The second is durability. A real character persists across time. It survives multiple tellings. It survives multiple authors. It survives being adapted into new media. The character Hamlet is still recognizable in a 1996 film, a 2009 graphic novel, and a 2020 theater production, even though each of those is different. Durability is what lets a character accumulate meaning across generations.
The third is relational weight. A real character produces real effects in the lives of the humans who engage with it. People make decisions differently because of how they relate to the character. They take on values. They find language for their own experience. They build parts of their identity around the relationship. This is the part most people miss. Relational weight is what separates a character from a brand or a logo or a decoration.
Coherence. Durability. Relational weight. These are the things that make a character real. Consciousness has never been on the list.

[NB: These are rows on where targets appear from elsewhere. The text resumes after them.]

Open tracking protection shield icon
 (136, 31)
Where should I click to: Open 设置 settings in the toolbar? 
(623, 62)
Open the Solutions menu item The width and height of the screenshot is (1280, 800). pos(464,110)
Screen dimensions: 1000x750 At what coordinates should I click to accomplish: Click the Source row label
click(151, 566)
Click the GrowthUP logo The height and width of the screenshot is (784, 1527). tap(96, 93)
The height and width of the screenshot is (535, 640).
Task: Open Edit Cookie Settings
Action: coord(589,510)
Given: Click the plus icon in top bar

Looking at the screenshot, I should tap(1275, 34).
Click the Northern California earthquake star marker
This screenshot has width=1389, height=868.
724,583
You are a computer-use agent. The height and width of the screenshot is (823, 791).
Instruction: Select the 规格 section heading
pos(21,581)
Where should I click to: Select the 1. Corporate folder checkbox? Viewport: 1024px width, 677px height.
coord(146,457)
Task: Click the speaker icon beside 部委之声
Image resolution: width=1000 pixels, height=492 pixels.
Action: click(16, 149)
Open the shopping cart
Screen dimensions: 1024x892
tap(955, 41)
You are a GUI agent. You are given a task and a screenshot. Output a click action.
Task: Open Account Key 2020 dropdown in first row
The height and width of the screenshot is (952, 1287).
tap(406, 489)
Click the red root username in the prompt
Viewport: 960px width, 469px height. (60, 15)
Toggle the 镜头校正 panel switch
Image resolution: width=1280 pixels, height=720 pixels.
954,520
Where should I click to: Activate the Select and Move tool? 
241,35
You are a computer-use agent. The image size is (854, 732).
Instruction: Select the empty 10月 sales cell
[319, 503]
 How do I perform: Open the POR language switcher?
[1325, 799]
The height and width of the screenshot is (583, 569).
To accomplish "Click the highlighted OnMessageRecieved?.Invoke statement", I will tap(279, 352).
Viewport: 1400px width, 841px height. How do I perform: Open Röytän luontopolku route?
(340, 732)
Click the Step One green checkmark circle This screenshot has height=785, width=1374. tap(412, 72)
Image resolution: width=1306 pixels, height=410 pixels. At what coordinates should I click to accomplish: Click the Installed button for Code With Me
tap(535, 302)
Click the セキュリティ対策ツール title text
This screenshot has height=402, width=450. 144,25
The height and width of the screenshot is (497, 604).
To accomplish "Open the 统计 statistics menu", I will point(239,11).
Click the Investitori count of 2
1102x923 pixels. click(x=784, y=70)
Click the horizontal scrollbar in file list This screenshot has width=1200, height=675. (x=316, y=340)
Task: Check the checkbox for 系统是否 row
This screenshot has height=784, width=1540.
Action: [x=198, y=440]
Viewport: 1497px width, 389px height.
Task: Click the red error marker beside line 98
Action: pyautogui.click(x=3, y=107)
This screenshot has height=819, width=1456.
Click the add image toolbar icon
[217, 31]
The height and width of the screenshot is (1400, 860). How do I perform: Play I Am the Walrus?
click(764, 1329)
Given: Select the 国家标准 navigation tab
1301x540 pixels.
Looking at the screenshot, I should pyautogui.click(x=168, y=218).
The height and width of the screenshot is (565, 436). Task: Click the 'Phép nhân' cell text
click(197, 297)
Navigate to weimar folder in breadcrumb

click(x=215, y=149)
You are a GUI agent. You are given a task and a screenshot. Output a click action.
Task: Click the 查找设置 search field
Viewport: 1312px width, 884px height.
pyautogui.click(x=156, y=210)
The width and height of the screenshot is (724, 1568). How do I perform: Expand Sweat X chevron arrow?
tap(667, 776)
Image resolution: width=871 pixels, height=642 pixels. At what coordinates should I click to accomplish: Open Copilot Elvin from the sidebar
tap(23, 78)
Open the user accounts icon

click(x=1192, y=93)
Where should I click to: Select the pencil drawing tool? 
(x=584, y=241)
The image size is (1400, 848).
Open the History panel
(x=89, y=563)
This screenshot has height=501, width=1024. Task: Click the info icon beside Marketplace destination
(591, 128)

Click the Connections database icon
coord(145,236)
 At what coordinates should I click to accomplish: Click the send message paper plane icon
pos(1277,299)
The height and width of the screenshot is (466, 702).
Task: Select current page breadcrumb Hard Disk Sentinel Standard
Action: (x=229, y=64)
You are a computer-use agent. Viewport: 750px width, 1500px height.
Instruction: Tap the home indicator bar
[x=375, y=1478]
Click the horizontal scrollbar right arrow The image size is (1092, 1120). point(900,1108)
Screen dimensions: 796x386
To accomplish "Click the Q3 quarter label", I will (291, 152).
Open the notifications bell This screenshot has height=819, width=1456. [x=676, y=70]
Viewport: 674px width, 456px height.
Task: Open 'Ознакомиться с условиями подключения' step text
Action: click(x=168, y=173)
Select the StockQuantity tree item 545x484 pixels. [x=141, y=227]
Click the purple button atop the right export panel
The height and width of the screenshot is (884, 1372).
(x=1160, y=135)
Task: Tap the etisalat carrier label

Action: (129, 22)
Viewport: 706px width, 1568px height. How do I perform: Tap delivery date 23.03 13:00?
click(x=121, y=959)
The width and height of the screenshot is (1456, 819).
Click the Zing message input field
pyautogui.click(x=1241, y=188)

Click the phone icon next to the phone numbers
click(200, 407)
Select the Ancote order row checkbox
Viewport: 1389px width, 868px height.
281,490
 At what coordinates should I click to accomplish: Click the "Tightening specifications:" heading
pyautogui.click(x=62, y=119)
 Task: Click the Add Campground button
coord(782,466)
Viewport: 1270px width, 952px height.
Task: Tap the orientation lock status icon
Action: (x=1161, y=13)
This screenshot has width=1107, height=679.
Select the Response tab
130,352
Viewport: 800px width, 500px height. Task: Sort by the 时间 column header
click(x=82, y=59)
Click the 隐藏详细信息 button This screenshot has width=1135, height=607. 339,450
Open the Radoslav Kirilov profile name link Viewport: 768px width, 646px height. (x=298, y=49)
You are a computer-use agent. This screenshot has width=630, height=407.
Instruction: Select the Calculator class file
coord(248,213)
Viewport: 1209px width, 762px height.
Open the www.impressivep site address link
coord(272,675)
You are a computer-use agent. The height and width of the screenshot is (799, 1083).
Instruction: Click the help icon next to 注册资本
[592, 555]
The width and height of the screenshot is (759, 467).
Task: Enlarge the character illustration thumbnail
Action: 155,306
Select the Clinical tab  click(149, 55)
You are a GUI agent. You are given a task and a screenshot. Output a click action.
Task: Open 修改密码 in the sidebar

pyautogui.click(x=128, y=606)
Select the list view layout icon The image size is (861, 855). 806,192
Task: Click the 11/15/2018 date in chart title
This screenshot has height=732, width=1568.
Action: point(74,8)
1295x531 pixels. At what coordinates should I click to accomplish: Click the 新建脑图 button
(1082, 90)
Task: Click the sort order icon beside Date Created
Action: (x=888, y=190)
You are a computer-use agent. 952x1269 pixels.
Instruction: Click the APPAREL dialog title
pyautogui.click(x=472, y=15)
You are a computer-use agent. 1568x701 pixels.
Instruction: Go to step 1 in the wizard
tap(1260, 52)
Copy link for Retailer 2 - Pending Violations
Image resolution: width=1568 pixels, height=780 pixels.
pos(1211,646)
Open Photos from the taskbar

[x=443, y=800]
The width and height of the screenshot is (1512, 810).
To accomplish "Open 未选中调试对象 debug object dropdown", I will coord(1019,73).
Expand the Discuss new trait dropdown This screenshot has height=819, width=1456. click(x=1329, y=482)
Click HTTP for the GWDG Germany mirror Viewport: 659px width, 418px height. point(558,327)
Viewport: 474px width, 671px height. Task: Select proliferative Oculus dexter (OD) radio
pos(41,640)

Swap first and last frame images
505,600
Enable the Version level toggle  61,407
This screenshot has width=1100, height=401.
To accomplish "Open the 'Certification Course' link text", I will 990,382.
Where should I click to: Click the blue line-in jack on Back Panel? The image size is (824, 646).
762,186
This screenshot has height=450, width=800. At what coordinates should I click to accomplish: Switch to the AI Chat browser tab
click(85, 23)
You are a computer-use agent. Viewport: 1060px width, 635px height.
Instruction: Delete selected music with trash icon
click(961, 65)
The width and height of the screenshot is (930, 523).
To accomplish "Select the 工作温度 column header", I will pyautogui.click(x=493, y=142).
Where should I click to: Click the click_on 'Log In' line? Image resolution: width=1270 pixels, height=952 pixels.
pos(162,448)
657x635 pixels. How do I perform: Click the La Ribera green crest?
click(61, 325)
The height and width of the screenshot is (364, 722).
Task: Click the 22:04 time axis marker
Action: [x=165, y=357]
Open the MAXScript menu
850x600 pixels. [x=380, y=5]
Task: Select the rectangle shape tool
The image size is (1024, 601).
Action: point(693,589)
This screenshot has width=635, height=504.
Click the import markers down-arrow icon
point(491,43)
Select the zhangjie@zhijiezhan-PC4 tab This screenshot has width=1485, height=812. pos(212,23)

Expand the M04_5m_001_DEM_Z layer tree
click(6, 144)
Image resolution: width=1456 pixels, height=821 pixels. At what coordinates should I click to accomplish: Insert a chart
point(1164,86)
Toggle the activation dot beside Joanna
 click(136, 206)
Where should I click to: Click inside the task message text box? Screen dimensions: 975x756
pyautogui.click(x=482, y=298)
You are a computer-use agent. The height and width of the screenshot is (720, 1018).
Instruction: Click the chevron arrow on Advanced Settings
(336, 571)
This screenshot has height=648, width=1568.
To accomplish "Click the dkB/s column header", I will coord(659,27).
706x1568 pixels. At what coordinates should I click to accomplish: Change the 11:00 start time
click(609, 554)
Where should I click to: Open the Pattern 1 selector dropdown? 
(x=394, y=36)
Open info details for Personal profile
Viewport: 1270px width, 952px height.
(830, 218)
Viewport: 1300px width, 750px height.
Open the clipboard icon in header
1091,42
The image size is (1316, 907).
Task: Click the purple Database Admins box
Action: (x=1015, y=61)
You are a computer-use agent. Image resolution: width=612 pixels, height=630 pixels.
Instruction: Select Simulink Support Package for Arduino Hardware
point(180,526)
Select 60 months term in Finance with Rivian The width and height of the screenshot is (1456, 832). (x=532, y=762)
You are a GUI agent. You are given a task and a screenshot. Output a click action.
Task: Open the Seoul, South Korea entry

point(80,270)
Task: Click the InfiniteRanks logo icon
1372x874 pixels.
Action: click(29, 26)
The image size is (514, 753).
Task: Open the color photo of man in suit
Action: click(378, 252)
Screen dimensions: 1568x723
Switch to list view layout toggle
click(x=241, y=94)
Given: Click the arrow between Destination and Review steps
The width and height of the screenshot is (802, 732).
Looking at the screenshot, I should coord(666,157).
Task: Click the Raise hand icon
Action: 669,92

Why This Matters For What Comes Next
When we start talking about AI, the instinct is to ask whether the AI is conscious. I understand the instinct. It's the question the culture has been trained to ask. But it's worth noticing that we never asked this question of any of the characters we've made before. We didn't ask it of Anansi. We didn't ask it of Hamlet. We didn't ask it of Spider-Man.
We didn't ask it because we intuitively understood that it was the wrong question. We knew the characters weren't conscious, and we also knew they were real, and we didn't need a philosopher to resolve the apparent contradiction because we understood, at the level of practice, that reality and consciousness are not the same thing.
Something shifts when we build a character that can respond. That's worth its own post. But I want to put down a marker here, at the end of this one. The entire lineage of human characters has always been a lineage of non-conscious presences that exert real effects through coherence, durability, and relational weight.
What we're building now fits that lineage. It's not a departure. It's a continuation.
And once you see that, a lot of the anxiety falls away.